What you are asked to do
Extract every line from the rows below that contains the word "agent", and copy each such line in full.

[Data listing]
━━━━━━━━━━
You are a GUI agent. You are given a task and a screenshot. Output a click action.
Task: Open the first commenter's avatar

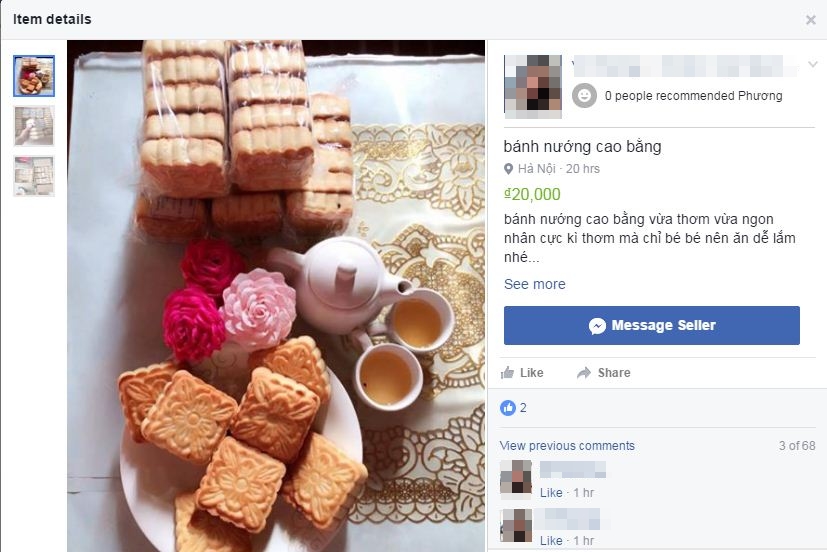[x=516, y=479]
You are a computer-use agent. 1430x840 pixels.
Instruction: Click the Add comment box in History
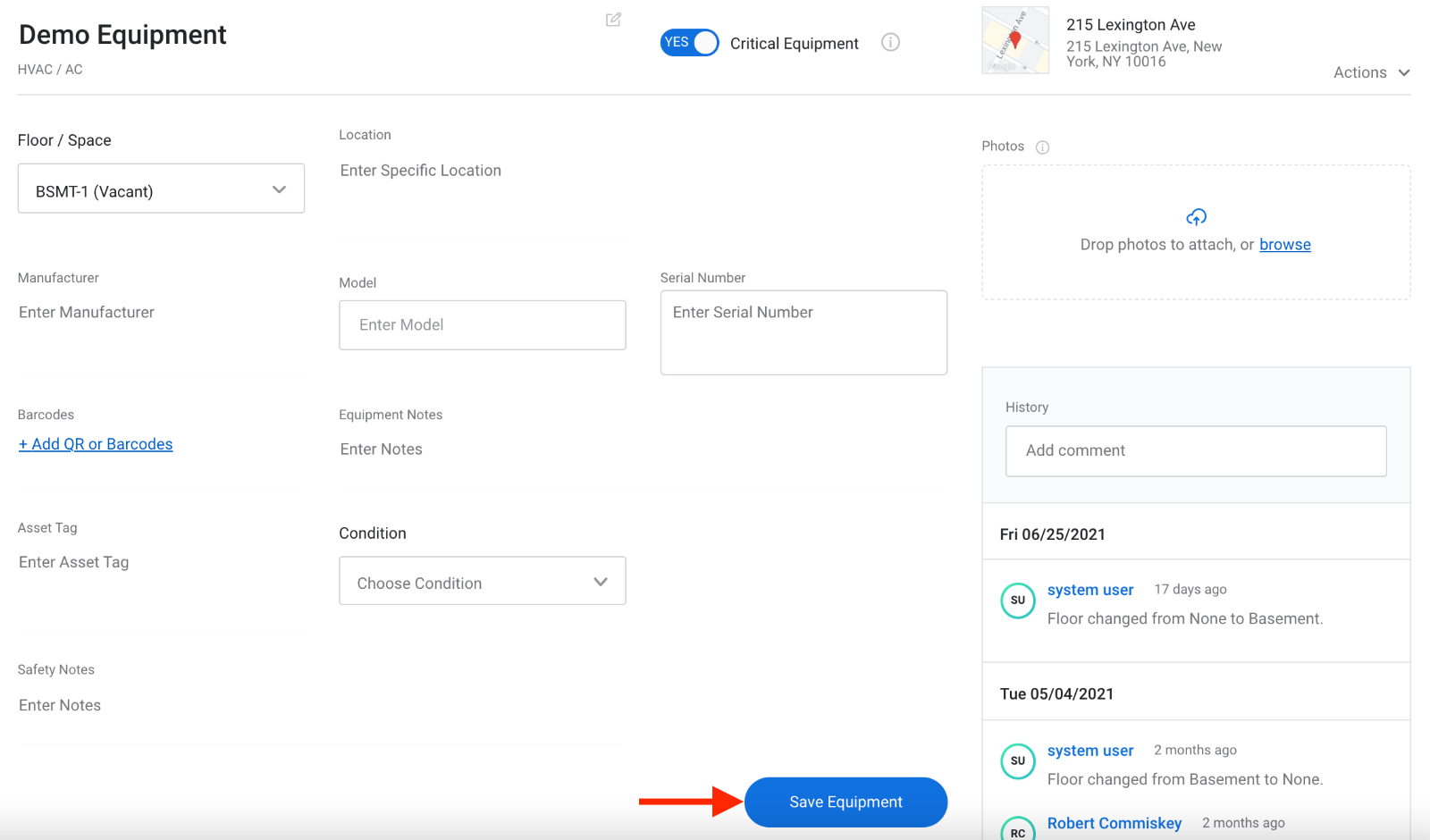1196,451
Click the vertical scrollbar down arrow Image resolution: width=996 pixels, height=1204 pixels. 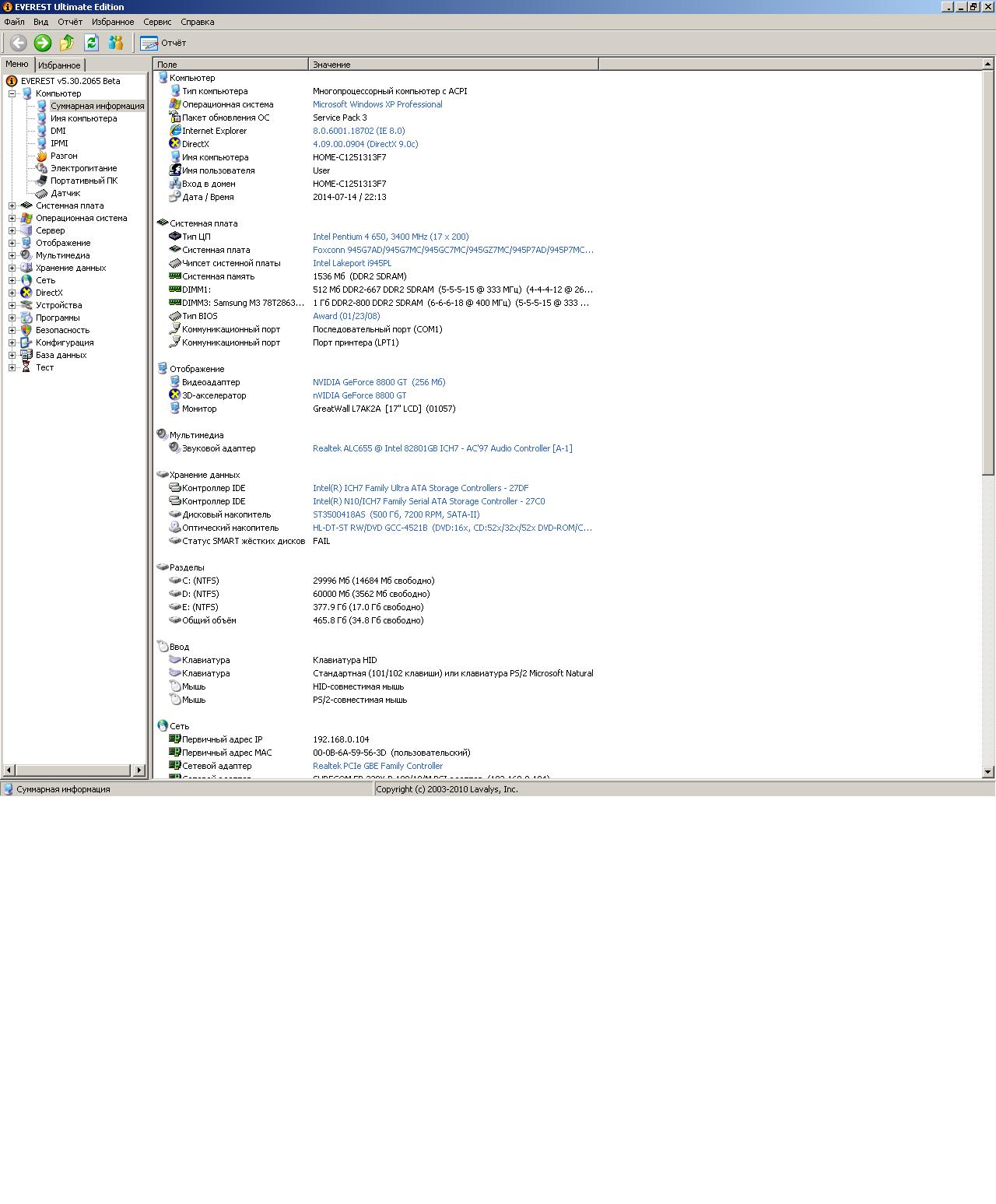(x=988, y=772)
━━━━━━━━━━
Problem solution
You are a GUI agent. You are given a task and a screenshot. Output a click action.
You are a computer-use agent. 1430x840 pixels.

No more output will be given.